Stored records
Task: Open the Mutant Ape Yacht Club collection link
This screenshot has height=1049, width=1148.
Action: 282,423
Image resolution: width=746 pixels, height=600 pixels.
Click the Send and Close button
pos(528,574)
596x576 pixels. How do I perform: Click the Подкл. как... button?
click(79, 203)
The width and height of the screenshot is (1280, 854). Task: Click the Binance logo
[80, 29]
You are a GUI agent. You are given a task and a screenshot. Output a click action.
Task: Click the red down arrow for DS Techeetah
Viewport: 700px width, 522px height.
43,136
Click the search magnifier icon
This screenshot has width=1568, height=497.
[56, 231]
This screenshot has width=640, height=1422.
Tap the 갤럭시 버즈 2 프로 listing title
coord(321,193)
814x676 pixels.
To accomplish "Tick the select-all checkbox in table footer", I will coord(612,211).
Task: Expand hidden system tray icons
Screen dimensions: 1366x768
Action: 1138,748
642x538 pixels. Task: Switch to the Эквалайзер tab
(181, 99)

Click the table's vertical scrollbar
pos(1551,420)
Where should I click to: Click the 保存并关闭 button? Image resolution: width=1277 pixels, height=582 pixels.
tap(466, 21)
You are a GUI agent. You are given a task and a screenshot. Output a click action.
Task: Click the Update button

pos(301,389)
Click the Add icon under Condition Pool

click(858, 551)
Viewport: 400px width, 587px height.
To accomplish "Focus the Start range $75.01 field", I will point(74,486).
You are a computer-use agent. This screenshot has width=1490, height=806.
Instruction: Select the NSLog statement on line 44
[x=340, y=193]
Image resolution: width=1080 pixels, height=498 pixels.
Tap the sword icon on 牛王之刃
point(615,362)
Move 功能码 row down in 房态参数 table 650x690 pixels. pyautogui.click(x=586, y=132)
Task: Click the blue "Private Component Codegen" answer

## [TO DO]
Every line from the one containing "Instruction: Select the" through the final line of the data above is to be restated word for word, and nothing more.

## [SOLUTION FOR THIS PROBLEM]
Instruction: Select the NSLog statement on line 44
[x=340, y=193]
Image resolution: width=1080 pixels, height=498 pixels.
Tap the sword icon on 牛王之刃
point(615,362)
Move 功能码 row down in 房态参数 table 650x690 pixels. pyautogui.click(x=586, y=132)
Task: Click the blue "Private Component Codegen" answer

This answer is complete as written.